Ecobonus al 110%, come potrebbe cambiare: estensione alla seconde case e proroga fino a fine 2022

La detrazione al 110%, che verrebbe corrisposta in cinque quote annuali di pari importo, potrebbe essere valida per le spese sostenute dal primo luglio 2020 al 31 dicembre 2022, con un’estensione – rispetto a quanto finora previsto – proprio per quest’ultimo anno. Il bonus al 110% può essere utilizzato per una serie di interventi: isolamento termico, sulle parti comuni degli edifici per la sostituzione degli impianti di riscaldamento con impianti centralizzati per il riscaldament e il raffrescamento, per la fornitura di acqua calda sanitaria a condensazione. A questi tre interventi si può abbinare anche l’installazione dei pannelli fotovoltaici e delle colonnine per la ricarica delle vetture elettriche. Nei condomini in cui non è possibile effettuare gli interventi, la detrazione si applica anche alla singola unità immobiliare. I lavori devono migliorare di due classi energetiche le condizioni dell’edificio o di una sola nel caso in cui non sia possibile un maggiore incremento.
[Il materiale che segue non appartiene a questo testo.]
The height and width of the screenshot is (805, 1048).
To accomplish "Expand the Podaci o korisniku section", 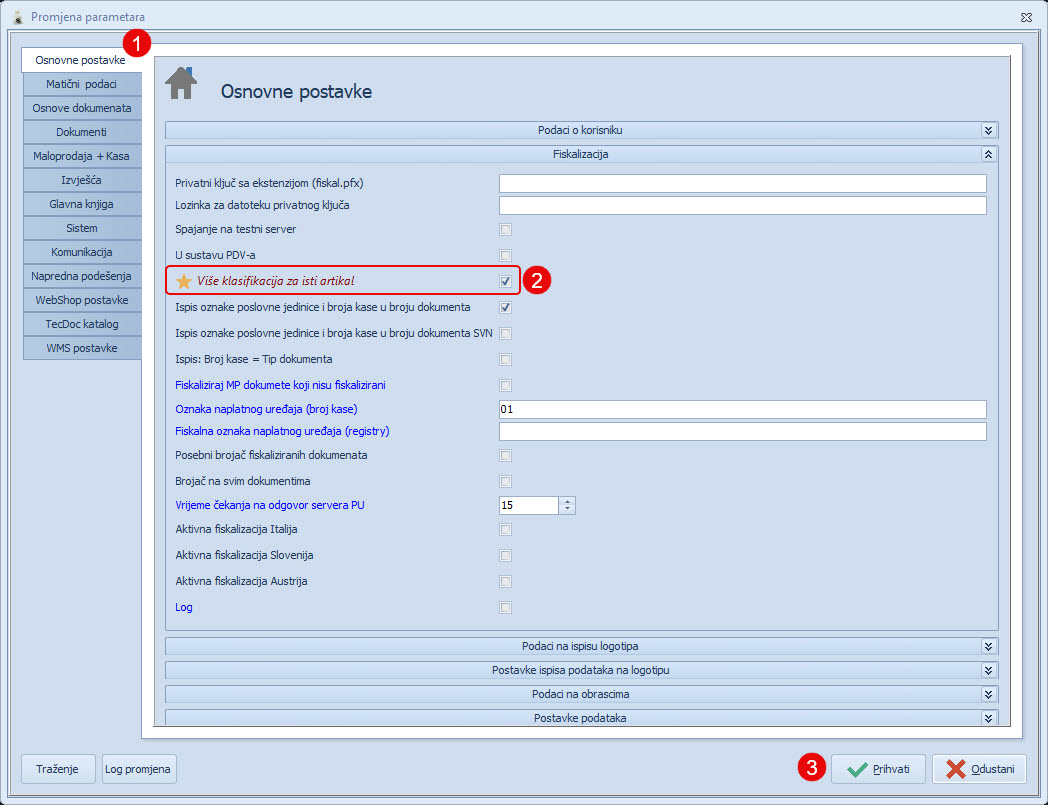I will tap(988, 130).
Ecobonus al 110%, governo favorevole a estensioni
La proposta della maggioranza viene accolta positivamente dal governo, il che sembra garantire l’approvazione dell’emendamento al decreto Rilancio che estende l’Ecobonus al 110%. Il sottosegretario alla presidenza del Consiglio, Riccardo Fraccaro, commenta: “Accolgo con favore le proposte trasversali volte a estendere il Superbonus al 110% per l’efficientamento energetico e le misure antisismiche fino al 2022, anche a tutte le seconde case. È ed è sempre stato questo il mio obiettivo, infatti la proposta iniziale che ho presentato prevedeva proprio questo ampio margine temporale e di applicazione”. Stesso messaggio condiviso dal sottosegretario per i Rapporti con il Parlamento, Gianluca Castaldi: “Cercherò di favorire questa modifica. In primis, perché aumenta enormemente la possibilità di utilizzo del Superbonus e anche perché, oltre a favorire l’edilizia e quindi la creazione di posti di lavoro, darebbe una mano enorme ai piccoli Comuni”.